Ne réveille pas ton petit frère.
Ma mère, débordée, avait de moins en moins de temps à me consacrer.

- Maintenant tu es grande, me répétait-elle souvent.

Je crois qu'elle disait cela pour me convaincre, mais au fond de moi, je savais que ce n'était pas vrai. J'étais frêle, beaucoup plus petite et moins robuste que Nora. Une fois de plus, je me reprochais silencieusement de ne pas être aussi grande ni aussi forte qu'elle.
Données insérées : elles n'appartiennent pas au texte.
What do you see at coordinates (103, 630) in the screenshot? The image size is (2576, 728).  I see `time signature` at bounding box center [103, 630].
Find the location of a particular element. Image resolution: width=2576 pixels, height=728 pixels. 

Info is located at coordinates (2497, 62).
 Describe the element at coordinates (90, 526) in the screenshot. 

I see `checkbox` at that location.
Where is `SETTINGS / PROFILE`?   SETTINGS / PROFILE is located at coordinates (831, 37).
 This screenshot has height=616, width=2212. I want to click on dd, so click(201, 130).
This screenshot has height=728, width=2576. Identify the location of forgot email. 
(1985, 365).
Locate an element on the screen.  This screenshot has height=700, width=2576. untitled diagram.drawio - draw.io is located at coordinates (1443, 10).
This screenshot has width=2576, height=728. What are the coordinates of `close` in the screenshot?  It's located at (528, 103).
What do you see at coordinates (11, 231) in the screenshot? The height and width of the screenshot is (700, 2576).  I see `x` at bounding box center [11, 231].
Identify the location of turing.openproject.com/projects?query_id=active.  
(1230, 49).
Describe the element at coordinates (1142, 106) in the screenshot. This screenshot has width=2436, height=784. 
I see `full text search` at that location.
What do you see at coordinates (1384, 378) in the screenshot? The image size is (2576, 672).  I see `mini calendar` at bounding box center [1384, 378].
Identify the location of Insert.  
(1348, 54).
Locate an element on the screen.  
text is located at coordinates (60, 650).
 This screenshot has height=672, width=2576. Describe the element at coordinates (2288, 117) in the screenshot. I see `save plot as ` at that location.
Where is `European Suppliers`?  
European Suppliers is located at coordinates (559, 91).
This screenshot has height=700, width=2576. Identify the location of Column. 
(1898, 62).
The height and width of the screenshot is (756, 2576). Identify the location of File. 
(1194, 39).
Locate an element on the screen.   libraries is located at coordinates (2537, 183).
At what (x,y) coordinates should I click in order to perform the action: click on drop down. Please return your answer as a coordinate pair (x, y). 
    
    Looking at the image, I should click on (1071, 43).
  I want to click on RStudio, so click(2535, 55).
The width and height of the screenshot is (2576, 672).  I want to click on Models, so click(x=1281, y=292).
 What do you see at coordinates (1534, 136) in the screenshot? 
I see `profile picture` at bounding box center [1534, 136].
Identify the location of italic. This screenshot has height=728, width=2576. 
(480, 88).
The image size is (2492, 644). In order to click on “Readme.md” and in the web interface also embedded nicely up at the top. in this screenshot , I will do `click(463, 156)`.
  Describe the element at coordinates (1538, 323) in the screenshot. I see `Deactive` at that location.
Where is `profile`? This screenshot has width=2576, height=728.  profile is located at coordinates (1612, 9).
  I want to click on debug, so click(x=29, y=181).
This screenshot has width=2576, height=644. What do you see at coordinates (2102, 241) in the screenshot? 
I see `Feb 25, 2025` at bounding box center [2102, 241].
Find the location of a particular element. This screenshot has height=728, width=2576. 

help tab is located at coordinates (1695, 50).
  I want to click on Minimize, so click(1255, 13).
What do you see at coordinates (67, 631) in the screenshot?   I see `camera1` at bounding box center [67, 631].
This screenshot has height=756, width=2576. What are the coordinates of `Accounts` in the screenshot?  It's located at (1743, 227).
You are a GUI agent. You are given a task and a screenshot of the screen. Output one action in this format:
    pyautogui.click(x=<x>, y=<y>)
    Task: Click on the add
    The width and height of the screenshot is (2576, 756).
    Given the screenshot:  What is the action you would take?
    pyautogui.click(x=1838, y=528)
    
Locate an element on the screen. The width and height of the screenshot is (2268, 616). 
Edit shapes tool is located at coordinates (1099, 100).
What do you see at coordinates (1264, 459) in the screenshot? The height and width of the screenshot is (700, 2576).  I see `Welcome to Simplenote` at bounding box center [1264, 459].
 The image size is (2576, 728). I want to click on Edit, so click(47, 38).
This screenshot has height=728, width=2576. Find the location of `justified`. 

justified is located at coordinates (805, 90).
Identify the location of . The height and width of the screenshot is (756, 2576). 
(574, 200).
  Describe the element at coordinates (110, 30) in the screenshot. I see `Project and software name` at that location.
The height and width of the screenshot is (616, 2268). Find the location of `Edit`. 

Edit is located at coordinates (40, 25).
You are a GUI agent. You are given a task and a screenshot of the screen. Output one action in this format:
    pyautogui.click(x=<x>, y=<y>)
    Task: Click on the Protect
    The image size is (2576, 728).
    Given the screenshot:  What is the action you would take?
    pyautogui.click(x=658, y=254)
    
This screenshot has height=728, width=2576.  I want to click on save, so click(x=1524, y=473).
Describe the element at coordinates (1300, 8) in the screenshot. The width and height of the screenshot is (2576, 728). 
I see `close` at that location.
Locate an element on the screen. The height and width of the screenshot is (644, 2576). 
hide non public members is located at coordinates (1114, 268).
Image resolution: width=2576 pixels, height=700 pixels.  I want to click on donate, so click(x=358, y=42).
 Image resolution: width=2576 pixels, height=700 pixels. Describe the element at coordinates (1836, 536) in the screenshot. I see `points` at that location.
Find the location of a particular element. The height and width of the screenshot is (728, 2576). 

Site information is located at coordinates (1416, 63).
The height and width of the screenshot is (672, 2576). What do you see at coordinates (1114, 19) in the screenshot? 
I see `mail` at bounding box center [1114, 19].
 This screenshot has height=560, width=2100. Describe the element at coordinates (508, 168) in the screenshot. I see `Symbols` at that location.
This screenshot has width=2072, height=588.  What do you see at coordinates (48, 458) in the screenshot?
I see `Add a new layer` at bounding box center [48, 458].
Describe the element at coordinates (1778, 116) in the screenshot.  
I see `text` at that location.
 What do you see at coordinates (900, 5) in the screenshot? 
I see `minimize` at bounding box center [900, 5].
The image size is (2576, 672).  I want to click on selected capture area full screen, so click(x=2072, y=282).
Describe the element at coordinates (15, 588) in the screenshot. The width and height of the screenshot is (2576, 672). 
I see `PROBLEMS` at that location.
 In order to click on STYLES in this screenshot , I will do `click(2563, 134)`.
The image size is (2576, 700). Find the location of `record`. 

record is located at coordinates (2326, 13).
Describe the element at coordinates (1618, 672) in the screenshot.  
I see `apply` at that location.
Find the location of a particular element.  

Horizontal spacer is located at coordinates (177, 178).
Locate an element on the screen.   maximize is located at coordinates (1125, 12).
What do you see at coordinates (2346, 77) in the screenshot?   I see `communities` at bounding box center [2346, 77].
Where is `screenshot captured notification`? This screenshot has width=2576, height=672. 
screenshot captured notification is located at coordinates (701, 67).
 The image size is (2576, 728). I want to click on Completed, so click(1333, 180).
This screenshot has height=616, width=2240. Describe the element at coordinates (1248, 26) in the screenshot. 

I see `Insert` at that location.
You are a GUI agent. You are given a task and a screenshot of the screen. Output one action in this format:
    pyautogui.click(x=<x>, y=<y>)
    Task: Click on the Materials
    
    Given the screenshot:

Depuis ma fameuse escapade, une peur panique de me perdre s'était installée en moi. Pourtant, cela ne m'empêchait pas de me porter volontaire pour faire les commissions à la place de Bachir et Nora, qui refusaient toujours. Peu à peu, je m'habituais à ces petites sorties en solitaire. Le monde extérieur me fascinait de plus en plus.
À la maison, mes horizons étaient limités. À part Biquette et Boby, je passais presque tout mon temps collée aux jupons de ma mère. Seule Nora jouait avec moi. Mes pensées, cependant, étaient souvent happées par les récits de Nora sur le monde de l'école et les filles qu'elle y croisait. Je feuilletais inlassablement des livres, plongeant mon regard dans les illustrations.

- À peu de choses près, ma vie ressemble à celle des petites filles de ces livres, pensais-je souvent.

Mais ce n'était qu'une illusion. Je ne les enviais que pour leur apparence ou ce que les images laissaient deviner. De leur vie réelle, je ne savais rien. Malgré cela, je trépignais d'impatience à l'idée de leur ressembler. Je rêvais de robes courtes, de jolis rubans pour décorer mes tresses... Mes envies, bien que modestes, nourrissaient mon imagination.

Ces sorties régulières m'ouvraient les yeux sur un contraste frappant : celui entre le Ksar et le reste de la ville. Ce contraste avait toujours été là, mais je ne le remarquais que maintenant, seule, sans la main de Nora pour me guider ni le haïk de ma mère auquel m'accrocher.

Les jours et les mois s'écoulaient paisiblement. Quelques mois après le premier anniversaire de Kader, un autre petit frère est arrivé : Rachid. À côté de ce nouveau-né minuscule, Hamid, qui marchait à peine, semblait déjà grand. Il devenait d'ailleurs la cible des premières brimades. Quant à moi, ma mère, qui me considérait désormais comme une fille forte et capable de l'aider, m'accordait des privilèges en échange de mon aide. Malgré cela, je ressentais son désintérêt croissant. Mon père, lui aussi, se faisait plus distant.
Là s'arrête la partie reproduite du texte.